Start of Source data
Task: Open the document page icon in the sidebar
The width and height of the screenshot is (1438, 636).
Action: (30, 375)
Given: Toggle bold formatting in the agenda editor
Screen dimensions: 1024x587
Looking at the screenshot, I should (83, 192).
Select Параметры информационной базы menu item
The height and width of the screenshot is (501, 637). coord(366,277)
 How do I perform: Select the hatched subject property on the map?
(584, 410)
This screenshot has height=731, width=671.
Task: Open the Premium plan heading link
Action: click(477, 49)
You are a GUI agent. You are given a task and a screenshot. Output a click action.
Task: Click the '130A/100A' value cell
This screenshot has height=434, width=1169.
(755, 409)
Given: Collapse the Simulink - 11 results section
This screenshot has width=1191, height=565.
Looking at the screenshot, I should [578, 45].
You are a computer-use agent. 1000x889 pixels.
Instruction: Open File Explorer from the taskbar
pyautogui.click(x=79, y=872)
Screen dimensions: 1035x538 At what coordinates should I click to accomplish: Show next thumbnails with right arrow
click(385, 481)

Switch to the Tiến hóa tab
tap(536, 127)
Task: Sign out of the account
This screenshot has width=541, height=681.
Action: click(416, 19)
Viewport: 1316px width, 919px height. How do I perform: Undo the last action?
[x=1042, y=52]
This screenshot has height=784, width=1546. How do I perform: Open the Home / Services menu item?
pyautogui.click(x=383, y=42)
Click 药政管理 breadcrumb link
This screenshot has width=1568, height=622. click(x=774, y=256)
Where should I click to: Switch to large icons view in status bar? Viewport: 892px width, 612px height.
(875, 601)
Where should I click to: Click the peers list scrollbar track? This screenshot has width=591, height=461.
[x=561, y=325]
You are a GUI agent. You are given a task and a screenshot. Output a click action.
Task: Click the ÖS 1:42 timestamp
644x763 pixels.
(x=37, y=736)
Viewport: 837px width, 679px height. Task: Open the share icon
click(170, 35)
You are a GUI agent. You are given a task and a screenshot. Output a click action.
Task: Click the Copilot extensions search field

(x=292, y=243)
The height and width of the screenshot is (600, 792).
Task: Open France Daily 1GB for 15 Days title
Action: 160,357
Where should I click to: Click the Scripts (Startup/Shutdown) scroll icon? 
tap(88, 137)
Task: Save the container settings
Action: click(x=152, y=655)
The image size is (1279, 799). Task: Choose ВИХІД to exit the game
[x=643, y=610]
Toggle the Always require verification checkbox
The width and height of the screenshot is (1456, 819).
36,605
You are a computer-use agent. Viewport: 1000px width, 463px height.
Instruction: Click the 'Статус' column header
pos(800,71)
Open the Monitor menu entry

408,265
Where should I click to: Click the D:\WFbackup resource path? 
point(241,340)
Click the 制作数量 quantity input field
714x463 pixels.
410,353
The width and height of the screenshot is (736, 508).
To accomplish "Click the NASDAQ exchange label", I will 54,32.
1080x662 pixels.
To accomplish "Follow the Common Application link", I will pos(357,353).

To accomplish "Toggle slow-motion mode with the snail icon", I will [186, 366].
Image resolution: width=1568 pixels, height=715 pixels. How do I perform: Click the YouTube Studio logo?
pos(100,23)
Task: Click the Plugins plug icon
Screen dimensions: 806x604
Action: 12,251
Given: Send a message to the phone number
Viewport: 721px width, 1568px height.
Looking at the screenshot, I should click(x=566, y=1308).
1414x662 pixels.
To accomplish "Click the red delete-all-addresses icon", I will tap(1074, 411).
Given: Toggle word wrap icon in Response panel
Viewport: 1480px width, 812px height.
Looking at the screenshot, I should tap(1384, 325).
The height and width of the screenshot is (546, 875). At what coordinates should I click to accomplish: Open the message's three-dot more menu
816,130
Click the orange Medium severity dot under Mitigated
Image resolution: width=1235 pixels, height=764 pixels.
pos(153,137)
End of Source data
The records above are to be returned exactly as they appear.

→ Written answer:
Task: Open the document page icon in the sidebar
The width and height of the screenshot is (1438, 636).
Action: (30, 375)
Given: Toggle bold formatting in the agenda editor
Screen dimensions: 1024x587
Looking at the screenshot, I should (83, 192).
Select Параметры информационной базы menu item
The height and width of the screenshot is (501, 637). coord(366,277)
 How do I perform: Select the hatched subject property on the map?
(584, 410)
This screenshot has height=731, width=671.
Task: Open the Premium plan heading link
Action: click(477, 49)
You are a GUI agent. You are given a task and a screenshot. Output a click action.
Task: Click the '130A/100A' value cell
This screenshot has height=434, width=1169.
(755, 409)
Given: Collapse the Simulink - 11 results section
This screenshot has width=1191, height=565.
Looking at the screenshot, I should [578, 45].
You are a computer-use agent. 1000x889 pixels.
Instruction: Open File Explorer from the taskbar
pyautogui.click(x=79, y=872)
Screen dimensions: 1035x538 At what coordinates should I click to accomplish: Show next thumbnails with right arrow
click(385, 481)

Switch to the Tiến hóa tab
tap(536, 127)
Task: Sign out of the account
This screenshot has width=541, height=681.
Action: click(416, 19)
Viewport: 1316px width, 919px height. How do I perform: Undo the last action?
[x=1042, y=52]
This screenshot has height=784, width=1546. How do I perform: Open the Home / Services menu item?
pyautogui.click(x=383, y=42)
Click 药政管理 breadcrumb link
This screenshot has width=1568, height=622. click(x=774, y=256)
Where should I click to: Switch to large icons view in status bar? Viewport: 892px width, 612px height.
(875, 601)
Where should I click to: Click the peers list scrollbar track? This screenshot has width=591, height=461.
[x=561, y=325]
You are a GUI agent. You are given a task and a screenshot. Output a click action.
Task: Click the ÖS 1:42 timestamp
644x763 pixels.
(x=37, y=736)
Viewport: 837px width, 679px height. Task: Open the share icon
click(170, 35)
You are a GUI agent. You are given a task and a screenshot. Output a click action.
Task: Click the Copilot extensions search field

(x=292, y=243)
The height and width of the screenshot is (600, 792).
Task: Open France Daily 1GB for 15 Days title
Action: 160,357
Where should I click to: Click the Scripts (Startup/Shutdown) scroll icon? 
tap(88, 137)
Task: Save the container settings
Action: click(x=152, y=655)
The image size is (1279, 799). Task: Choose ВИХІД to exit the game
[x=643, y=610]
Toggle the Always require verification checkbox
The width and height of the screenshot is (1456, 819).
36,605
You are a computer-use agent. Viewport: 1000px width, 463px height.
Instruction: Click the 'Статус' column header
pos(800,71)
Open the Monitor menu entry

408,265
Where should I click to: Click the D:\WFbackup resource path? 
point(241,340)
Click the 制作数量 quantity input field
714x463 pixels.
410,353
The width and height of the screenshot is (736, 508).
To accomplish "Click the NASDAQ exchange label", I will 54,32.
1080x662 pixels.
To accomplish "Follow the Common Application link", I will pos(357,353).

To accomplish "Toggle slow-motion mode with the snail icon", I will [186, 366].
Image resolution: width=1568 pixels, height=715 pixels. How do I perform: Click the YouTube Studio logo?
pos(100,23)
Task: Click the Plugins plug icon
Screen dimensions: 806x604
Action: 12,251
Given: Send a message to the phone number
Viewport: 721px width, 1568px height.
Looking at the screenshot, I should click(x=566, y=1308).
1414x662 pixels.
To accomplish "Click the red delete-all-addresses icon", I will tap(1074, 411).
Given: Toggle word wrap icon in Response panel
Viewport: 1480px width, 812px height.
Looking at the screenshot, I should tap(1384, 325).
The height and width of the screenshot is (546, 875). At what coordinates should I click to accomplish: Open the message's three-dot more menu
816,130
Click the orange Medium severity dot under Mitigated
Image resolution: width=1235 pixels, height=764 pixels.
pos(153,137)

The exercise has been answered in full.